# Exercise requirements:
Convert the records below into a JSON list of strings, with each line as its own string and blank lines left out.

# Input data:

-.-.-

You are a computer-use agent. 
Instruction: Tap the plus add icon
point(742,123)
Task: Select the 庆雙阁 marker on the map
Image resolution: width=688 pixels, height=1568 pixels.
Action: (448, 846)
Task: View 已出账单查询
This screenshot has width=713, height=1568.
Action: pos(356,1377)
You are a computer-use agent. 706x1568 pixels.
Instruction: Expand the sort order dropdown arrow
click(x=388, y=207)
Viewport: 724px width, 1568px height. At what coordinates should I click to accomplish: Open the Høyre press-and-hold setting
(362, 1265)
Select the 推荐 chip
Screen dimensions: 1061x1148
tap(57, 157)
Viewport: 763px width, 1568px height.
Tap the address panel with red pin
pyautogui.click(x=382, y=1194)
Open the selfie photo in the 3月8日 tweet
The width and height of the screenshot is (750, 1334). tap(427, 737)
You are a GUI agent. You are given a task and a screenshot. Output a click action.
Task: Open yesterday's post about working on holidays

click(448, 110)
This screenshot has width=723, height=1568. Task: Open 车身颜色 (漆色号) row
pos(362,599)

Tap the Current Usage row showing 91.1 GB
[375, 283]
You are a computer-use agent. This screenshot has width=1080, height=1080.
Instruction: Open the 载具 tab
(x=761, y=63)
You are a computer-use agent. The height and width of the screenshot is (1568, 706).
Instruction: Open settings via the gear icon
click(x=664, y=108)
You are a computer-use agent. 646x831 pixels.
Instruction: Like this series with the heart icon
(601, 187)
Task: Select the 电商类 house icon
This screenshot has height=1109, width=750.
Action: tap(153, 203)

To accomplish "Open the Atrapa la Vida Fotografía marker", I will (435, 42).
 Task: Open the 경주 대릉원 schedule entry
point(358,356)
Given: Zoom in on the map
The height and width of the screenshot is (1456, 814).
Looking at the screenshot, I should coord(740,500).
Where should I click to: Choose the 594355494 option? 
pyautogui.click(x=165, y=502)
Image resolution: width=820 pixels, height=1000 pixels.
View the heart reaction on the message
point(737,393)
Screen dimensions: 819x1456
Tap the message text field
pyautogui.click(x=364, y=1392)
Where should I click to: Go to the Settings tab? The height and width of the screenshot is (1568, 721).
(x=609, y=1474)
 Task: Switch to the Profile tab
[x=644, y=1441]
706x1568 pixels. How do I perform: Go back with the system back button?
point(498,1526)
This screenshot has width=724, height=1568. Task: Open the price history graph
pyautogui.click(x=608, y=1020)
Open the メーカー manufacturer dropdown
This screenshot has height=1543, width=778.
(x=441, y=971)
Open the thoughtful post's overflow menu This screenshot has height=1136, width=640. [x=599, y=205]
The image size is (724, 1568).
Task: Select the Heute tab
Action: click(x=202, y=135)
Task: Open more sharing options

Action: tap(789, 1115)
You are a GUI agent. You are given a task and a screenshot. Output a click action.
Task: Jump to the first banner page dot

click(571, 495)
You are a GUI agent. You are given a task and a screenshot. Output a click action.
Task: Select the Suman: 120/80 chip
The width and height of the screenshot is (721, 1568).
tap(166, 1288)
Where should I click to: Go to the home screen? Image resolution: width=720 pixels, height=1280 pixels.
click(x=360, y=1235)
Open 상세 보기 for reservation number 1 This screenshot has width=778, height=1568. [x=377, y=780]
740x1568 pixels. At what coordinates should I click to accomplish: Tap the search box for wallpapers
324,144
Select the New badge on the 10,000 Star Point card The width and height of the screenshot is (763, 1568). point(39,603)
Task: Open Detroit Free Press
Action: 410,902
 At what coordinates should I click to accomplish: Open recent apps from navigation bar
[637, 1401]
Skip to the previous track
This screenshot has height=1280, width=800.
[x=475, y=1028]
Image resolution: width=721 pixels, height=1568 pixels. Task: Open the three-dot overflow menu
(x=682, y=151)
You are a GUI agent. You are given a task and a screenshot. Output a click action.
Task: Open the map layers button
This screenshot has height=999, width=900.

-.-.-

# Expected answer:
[
  "You are a computer-use agent. ",
  "Instruction: Tap the plus add icon",
  "point(742,123)",
  "Task: Select the 庆雙阁 marker on the map",
  "Image resolution: width=688 pixels, height=1568 pixels.",
  "Action: (448, 846)",
  "Task: View 已出账单查询",
  "This screenshot has width=713, height=1568.",
  "Action: pos(356,1377)",
  "You are a computer-use agent. 706x1568 pixels.",
  "Instruction: Expand the sort order dropdown arrow",
  "click(x=388, y=207)",
  "Viewport: 724px width, 1568px height. At what coordinates should I click to accomplish: Open the Høyre press-and-hold setting",
  "(362, 1265)",
  "Select the 推荐 chip",
  "Screen dimensions: 1061x1148",
  "tap(57, 157)",
  "Viewport: 763px width, 1568px height.",
  "Tap the address panel with red pin",
  "pyautogui.click(x=382, y=1194)",
  "Open the selfie photo in the 3月8日 tweet",
  "The width and height of the screenshot is (750, 1334). tap(427, 737)",
  "You are a GUI agent. You are given a task and a screenshot. Output a click action.",
  "Task: Open yesterday's post about working on holidays",
  "click(448, 110)",
  "This screenshot has width=723, height=1568. Task: Open 车身颜色 (漆色号) row",
  "pos(362,599)",
  "Tap the Current Usage row showing 91.1 GB",
  "[375, 283]",
  "You are a computer-use agent. This screenshot has width=1080, height=1080.",
  "Instruction: Open the 载具 tab",
  "(x=761, y=63)",
  "You are a computer-use agent. The height and width of the screenshot is (1568, 706).",
  "Instruction: Open settings via the gear icon",
  "click(x=664, y=108)",
  "You are a computer-use agent. 646x831 pixels.",
  "Instruction: Like this series with the heart icon",
  "(601, 187)",
  "Task: Select the 电商类 house icon",
  "This screenshot has height=1109, width=750.",
  "Action: tap(153, 203)",
  "To accomplish \"Open the Atrapa la Vida Fotografía marker\", I will (435, 42).",
  " Task: Open the 경주 대릉원 schedule entry",
  "point(358,356)",
  "Given: Zoom in on the map",
  "The height and width of the screenshot is (1456, 814).",
  "Looking at the screenshot, I should coord(740,500).",
  "Where should I click to: Choose the 594355494 option? ",
  "pyautogui.click(x=165, y=502)",
  "Image resolution: width=820 pixels, height=1000 pixels.",
  "View the heart reaction on the message",
  "point(737,393)",
  "Screen dimensions: 819x1456",
  "Tap the message text field",
  "pyautogui.click(x=364, y=1392)",
  "Where should I click to: Go to the Settings tab? The height and width of the screenshot is (1568, 721).",
  "(x=609, y=1474)",
  " Task: Switch to the Profile tab",
  "[x=644, y=1441]",
  "706x1568 pixels. How do I perform: Go back with the system back button?",
  "point(498,1526)",
  "This screenshot has width=724, height=1568. Task: Open the price history graph",
  "pyautogui.click(x=608, y=1020)",
  "Open the メーカー manufacturer dropdown",
  "This screenshot has height=1543, width=778.",
  "(x=441, y=971)",
  "Open the thoughtful post's overflow menu This screenshot has height=1136, width=640. [x=599, y=205]",
  "The image size is (724, 1568).",
  "Task: Select the Heute tab",
  "Action: click(x=202, y=135)",
  "Task: Open more sharing options",
  "Action: tap(789, 1115)",
  "You are a GUI agent. You are given a task and a screenshot. Output a click action.",
  "Task: Jump to the first banner page dot",
  "click(571, 495)",
  "You are a GUI agent. You are given a task and a screenshot. Output a click action.",
  "Task: Select the Suman: 120/80 chip",
  "The width and height of the screenshot is (721, 1568).",
  "tap(166, 1288)",
  "Where should I click to: Go to the home screen? Image resolution: width=720 pixels, height=1280 pixels.",
  "click(x=360, y=1235)",
  "Open 상세 보기 for reservation number 1 This screenshot has width=778, height=1568. [x=377, y=780]",
  "740x1568 pixels. At what coordinates should I click to accomplish: Tap the search box for wallpapers",
  "324,144",
  "Select the New badge on the 10,000 Star Point card The width and height of the screenshot is (763, 1568). point(39,603)",
  "Task: Open Detroit Free Press",
  "Action: 410,902",
  " At what coordinates should I click to accomplish: Open recent apps from navigation bar",
  "[637, 1401]",
  "Skip to the previous track",
  "This screenshot has height=1280, width=800.",
  "[x=475, y=1028]",
  "Image resolution: width=721 pixels, height=1568 pixels. Task: Open the three-dot overflow menu",
  "(x=682, y=151)",
  "You are a GUI agent. You are given a task and a screenshot. Output a click action.",
  "Task: Open the map layers button",
  "This screenshot has height=999, width=900."
]